In this study, the HA and CI were balanced for audibility and comfort for all three bimodal settings. A coordinated fitting for bimodal devices should be part of routine clinical care, despite the many psychophysical and commercial device mismatches that are present when combining an HA and CI (Francart and McDermott, 2013). Given the trend for increasing bilateral CIs in the pediatric population (Peters et al, 2010), clinicians should evaluate and determine whether bilateral CIs should be considered over bimodal devices.
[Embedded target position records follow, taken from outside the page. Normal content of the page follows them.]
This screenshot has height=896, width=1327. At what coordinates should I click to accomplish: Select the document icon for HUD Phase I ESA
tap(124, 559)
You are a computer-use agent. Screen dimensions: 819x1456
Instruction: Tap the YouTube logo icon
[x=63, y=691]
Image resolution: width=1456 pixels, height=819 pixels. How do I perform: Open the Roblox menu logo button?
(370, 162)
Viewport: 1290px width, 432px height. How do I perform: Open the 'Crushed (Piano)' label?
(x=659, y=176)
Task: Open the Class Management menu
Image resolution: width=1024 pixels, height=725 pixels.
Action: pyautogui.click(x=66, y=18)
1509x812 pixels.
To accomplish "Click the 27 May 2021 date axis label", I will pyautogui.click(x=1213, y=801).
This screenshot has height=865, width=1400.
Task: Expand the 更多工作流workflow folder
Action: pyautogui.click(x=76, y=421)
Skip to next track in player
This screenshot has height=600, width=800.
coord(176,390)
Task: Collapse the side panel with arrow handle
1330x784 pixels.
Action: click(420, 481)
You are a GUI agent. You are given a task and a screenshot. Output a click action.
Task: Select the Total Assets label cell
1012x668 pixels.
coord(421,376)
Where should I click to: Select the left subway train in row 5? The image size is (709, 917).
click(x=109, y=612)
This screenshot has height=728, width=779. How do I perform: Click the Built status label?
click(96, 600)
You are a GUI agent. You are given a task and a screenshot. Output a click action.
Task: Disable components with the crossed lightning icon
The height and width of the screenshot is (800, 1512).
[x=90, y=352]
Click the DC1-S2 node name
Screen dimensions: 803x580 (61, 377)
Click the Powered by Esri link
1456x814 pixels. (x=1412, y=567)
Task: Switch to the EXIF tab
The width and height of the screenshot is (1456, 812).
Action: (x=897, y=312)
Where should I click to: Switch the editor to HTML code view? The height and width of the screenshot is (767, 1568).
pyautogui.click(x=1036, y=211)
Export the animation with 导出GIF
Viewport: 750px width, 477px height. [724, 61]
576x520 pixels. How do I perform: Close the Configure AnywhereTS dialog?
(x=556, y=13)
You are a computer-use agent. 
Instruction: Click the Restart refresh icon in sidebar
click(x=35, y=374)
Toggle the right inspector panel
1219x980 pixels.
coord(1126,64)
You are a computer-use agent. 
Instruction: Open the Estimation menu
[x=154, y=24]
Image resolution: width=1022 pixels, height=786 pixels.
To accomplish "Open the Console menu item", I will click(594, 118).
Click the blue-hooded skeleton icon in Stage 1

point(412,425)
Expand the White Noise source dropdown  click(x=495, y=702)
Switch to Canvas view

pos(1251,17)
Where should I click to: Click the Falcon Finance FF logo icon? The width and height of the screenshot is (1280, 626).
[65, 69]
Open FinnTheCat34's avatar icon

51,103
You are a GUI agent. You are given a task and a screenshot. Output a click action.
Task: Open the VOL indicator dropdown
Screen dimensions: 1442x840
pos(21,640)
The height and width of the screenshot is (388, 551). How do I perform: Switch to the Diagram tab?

The decision to proceed with bilateral CIs must take into account the need for surgery as well as the likely probability that the acoustic benefits of bimodal stimulation (complementary phonetic cues and music perception) may not be retained. Notably, some of the participants in this study were considering a second CI based on lack of bimodal benefit across outcome measures. If various outcome measures fail to produce a bimodal benefit, despite the clinician’s best attempt at optimizing the bimodal fitting, consideration of bilateral CIs may be advisable. Although some of the outcome measures used in this study are not readily available for clinical use, a comprehensive evaluation that includes parent and therapists’ reports, patient preference, and functional outcome measures in addition to a variety of clinical outcome measures (i.e., speech perception in quiet and noise) should be used.

Abbreviations

ANOVA

analysis of variance

BKB-SIN

Bamford-Kowal-Bench Speech-In-Noise Test

CI

cochlear implant

CNC

Consonant Nucleus Consonant

DSL

Desired Sensation Level

HA

hearing aid

NLFC

nonlinear frequency compression

RECDs

real-ear-to-coupler differences

RMS

root mean square

SNR

signal-to-noise ratio

SREM

simulated real-ear measures

SII

Speech Intelligibility Index

Appendix 1. Within-Participant Comparisons of Localization across Conditions

			BFC vs. BR		BFC vs. BW		BFC vs. CI		BR vs. BW		BR vs. CI		BW vs. CI
Participant	Overall F (3, 392)	p value*	F (1, 392)	p value**	F (1, 392)	p value**	F (1, 392)	p value**	F (1, 392)	p value**	F (1, 392)	p value**	F (1, 392)	p value**
1	3.37	0.0185	7.19	0.0076	7.4	0.007	5.96	0.015	0	0.99	1.08	0.298	1.15	0.28
2	176.99	<0.001	5.06	0.025	2.16	0.14	112.12	<0.001	0.88	0.35	340.69	<0.001	272.9	<0.001
3	2.72	0.044	5.69	0.0175	5.78	0.017	2.08	0.15	0.17	0.68	2.39	0.12	2.22	0.14
4	10.81	<0.001	7.91	0.005	0.19	0.66	15.88	0.0001	8.61	0.003	0.21	0.65	23.65	<0.001
5	31	<0.001	0.95	0.33	49.37	<0.001	51.61	<0.001	39.84	<0.001	37.33	<0.001	6.47	0.01
6	1.57	0.196	0.02	0.89	0.25	0.615	3.16	0.076	0.28	0.596	2.09	0.15	1.59	0.21
7	1.43	0.233	1.11	0.29	1.17	0.28	0.09	0.76	0.02	0.90	2.42	0.12	3.05	0.08
8	12.6	<0.001	16.29	0.0001	0.42	0.52	24.32	<0.001	12.82	0.0004	0.47	0.49	18.16	<0.001
9	13.16	<0.001	1.8	0.18	0.23	0.63	16.06	0.0001	3.92	0.048	4.58	0.033	32.9	<0.001
10	44.78	<0.001	0.92	0.337	0.01	0.91	81.04	<0.001	0.75	0.39	55.25	<0.001	80.81	<0.001
11	41.91	<0.001	0.55	0.458	1.38	0.24	113.34	<0.001	0.16	0.69	98.33	<0.001	95.2	<0.001
12	61.85	<0.001	16.27	0.0001	1.1	0.295	85.46	<0.001	27.36	<0.001	7.19	0.008	161.72	<0.001
13	9.8	<0.001	1.07	0.302	0.38	0.54	24.15	<0.001	0.23	0.63	10.64	0.001	17.49	<0.001

Note: Values in italic indicate an overall significant difference between the bimodal and Cl-alone conditions, which are indicated in later columns.

BFC = bimodal frequency compression; BW = bimodal wideband; BR = bimodal restricted; CI = cochlear implant only.

^*Evaluated at alpha level of 0.05.

^**Evaluated at alpha level of 0.008.